(Extracted entries)

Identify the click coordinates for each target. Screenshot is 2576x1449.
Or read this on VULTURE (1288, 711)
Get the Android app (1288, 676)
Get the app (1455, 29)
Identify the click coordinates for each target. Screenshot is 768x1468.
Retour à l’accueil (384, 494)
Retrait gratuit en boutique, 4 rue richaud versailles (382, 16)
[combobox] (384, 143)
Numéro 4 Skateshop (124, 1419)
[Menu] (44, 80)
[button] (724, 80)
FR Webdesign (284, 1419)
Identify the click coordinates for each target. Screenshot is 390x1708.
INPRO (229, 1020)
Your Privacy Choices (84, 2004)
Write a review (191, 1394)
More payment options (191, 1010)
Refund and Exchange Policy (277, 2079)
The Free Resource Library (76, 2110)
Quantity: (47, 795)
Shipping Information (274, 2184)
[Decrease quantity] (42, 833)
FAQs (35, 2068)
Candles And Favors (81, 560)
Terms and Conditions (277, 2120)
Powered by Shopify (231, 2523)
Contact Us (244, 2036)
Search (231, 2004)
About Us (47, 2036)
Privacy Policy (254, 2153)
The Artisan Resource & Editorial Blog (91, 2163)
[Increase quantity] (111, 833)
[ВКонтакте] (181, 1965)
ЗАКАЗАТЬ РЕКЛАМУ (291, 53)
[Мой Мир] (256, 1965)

(End Extracted entries)

Work to be completed - Tally how many lines of the records hold the word "coordinates". Answer with the number only.

Exercise output - 3